The host returned in a gentle swirl of motion, then retreated, leaving kettle, leaves, and cups arranged like ritual implements between them. When Persephone reached for the kettle, Aether found his focus sharpening without conscious effort. He leaned forward just enough to show his attention, forearms resting on the table, helm at his waist forgotten.
Until this moment, his approach to tea had been blunt and entirely functional. Boil water, drown a teabag, hurl in enough sugar and honey to turn it into medicine instead of a drink, then suffer through until the fever broke. Watching her work was something else entirely. Every motion had intention behind it. The angle of her wrist. The timing of the steep. The careful choice of additions. He did not know the forms, but he recognized mastery when he saw it.
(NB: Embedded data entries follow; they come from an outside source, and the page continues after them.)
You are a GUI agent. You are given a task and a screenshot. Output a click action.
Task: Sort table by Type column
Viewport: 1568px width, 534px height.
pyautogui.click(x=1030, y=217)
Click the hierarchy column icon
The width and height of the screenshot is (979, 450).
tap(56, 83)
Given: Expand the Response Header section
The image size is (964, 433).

He listened while she spoke of lesson one and lesson two, of good tea having no need to fight for its place on the tongue, of preferences not being sins to hide. He nodded slowly, then gave those lessons back to her in his own words as she finished pouring his cup.
“So if it is good tea, it stands on its own merit.” he said, voice low, reverent to the simplicity. “If it needs rescuing with half the pantry, it is not worth the sip. And if I have preferences, I am allowed to have them.”
He lifted the cup with both hands, honoring the moment more than the object, and brought it to his lips. The first sip was careful, testing, then his brows rose a fraction as the flavor unfolded across his tongue. Lemon, lavender, warmth that soothed without smothering. It was not the desperate brew of a sickbed. It was something crafted to be enjoyed.
“Oh wow...” Aether murmured, before setting the cup gently back upon its platter.
His gaze found her again, steadier now, unhurried.
“I can only imagine our usual lines of work are not the best places to treat tea with this kind of respect.” he said. “So how do you manage a decent cup in the field. I am assuming your method is a little more refined than nuking a mug of water and throwing a teabag in.”
The question carried genuine curiosity, but also something softer. An invitation. To talk about routines that did not revolve around triage and battle plans. To share a piece of herself that existed outside the roar of alarms.
There was so much beyond these walls that demanded his attention, so many wars waiting to be born or reborn. For the length of a kettle’s life and the span of a shared pot, he chose to set it aside. In this small, candle lit corner of Zeltros, he let himself be only a man learning how to drink tea properly from someone he trusted, and for now, that was more than enough.